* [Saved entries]
'''
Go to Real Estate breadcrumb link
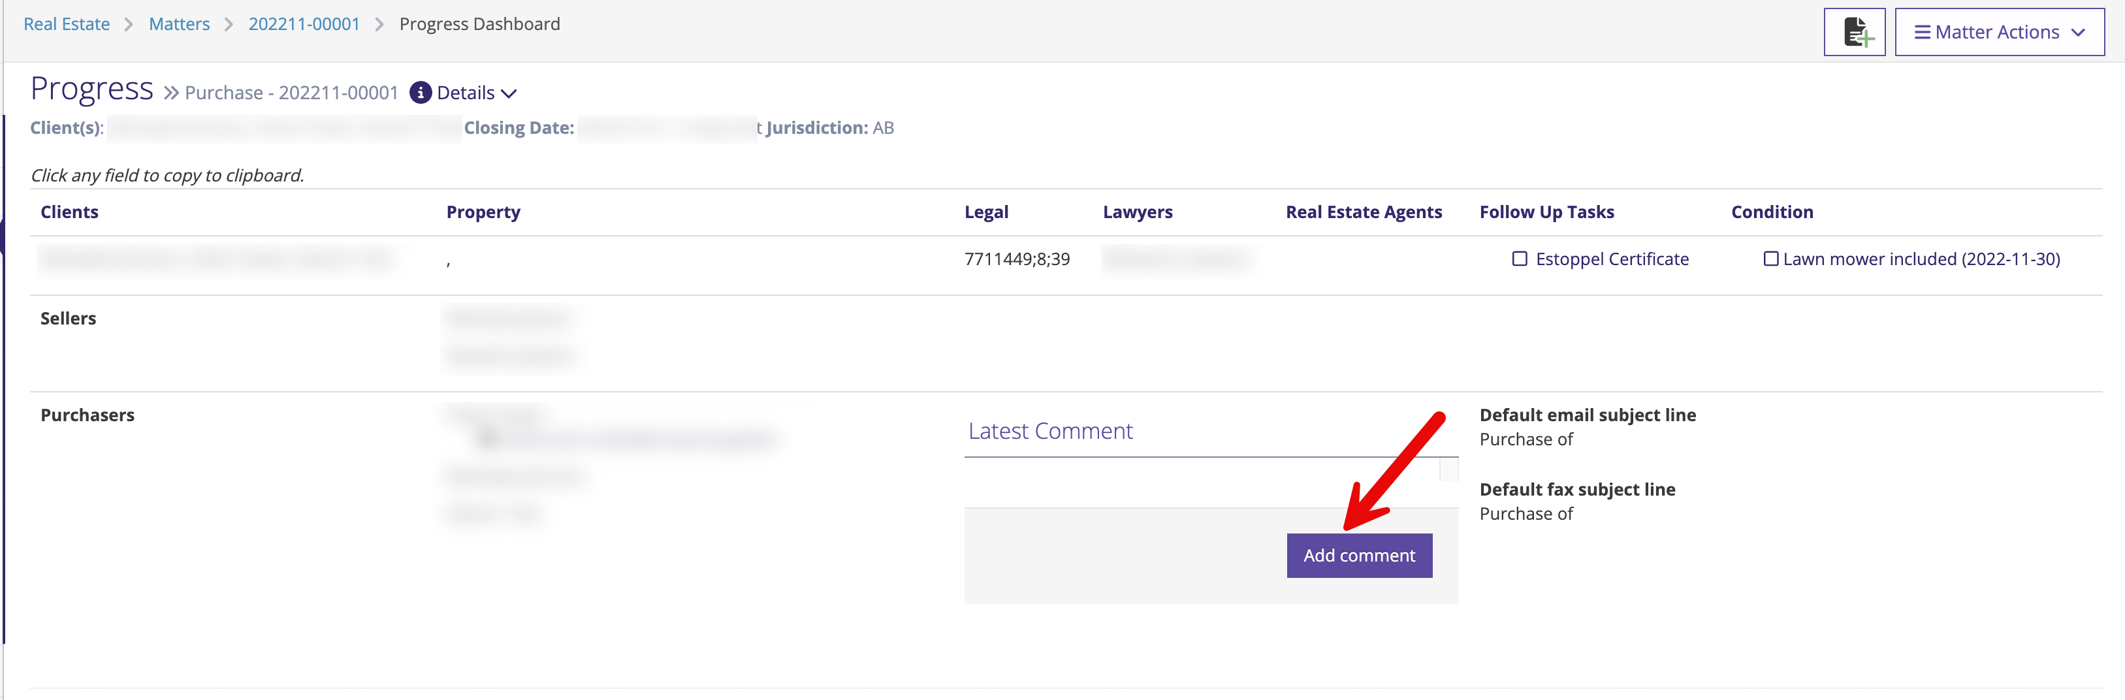This screenshot has width=2125, height=700. [67, 24]
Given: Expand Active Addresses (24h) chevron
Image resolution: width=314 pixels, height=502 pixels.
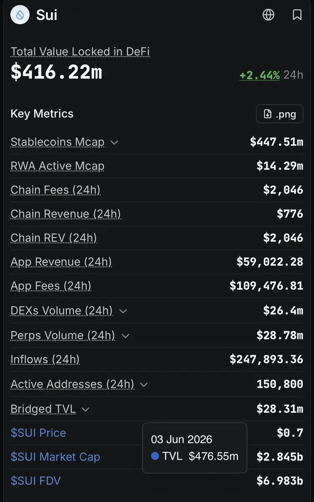Looking at the screenshot, I should [x=144, y=384].
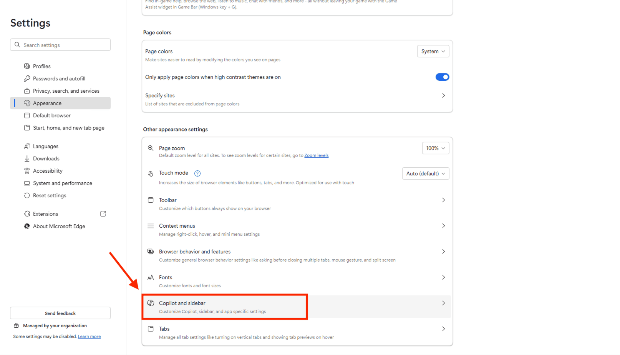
'''
* [TASK GOAL] With the pictures left out, copy exactly the lines from the one containing "Given: Expand Active Addresses (24h) chevron" through the final line of the records above, both included.

* [ANSWER TO THIS EXERCISE]
Given: Expand Active Addresses (24h) chevron
Image resolution: width=314 pixels, height=502 pixels.
Looking at the screenshot, I should [x=144, y=384].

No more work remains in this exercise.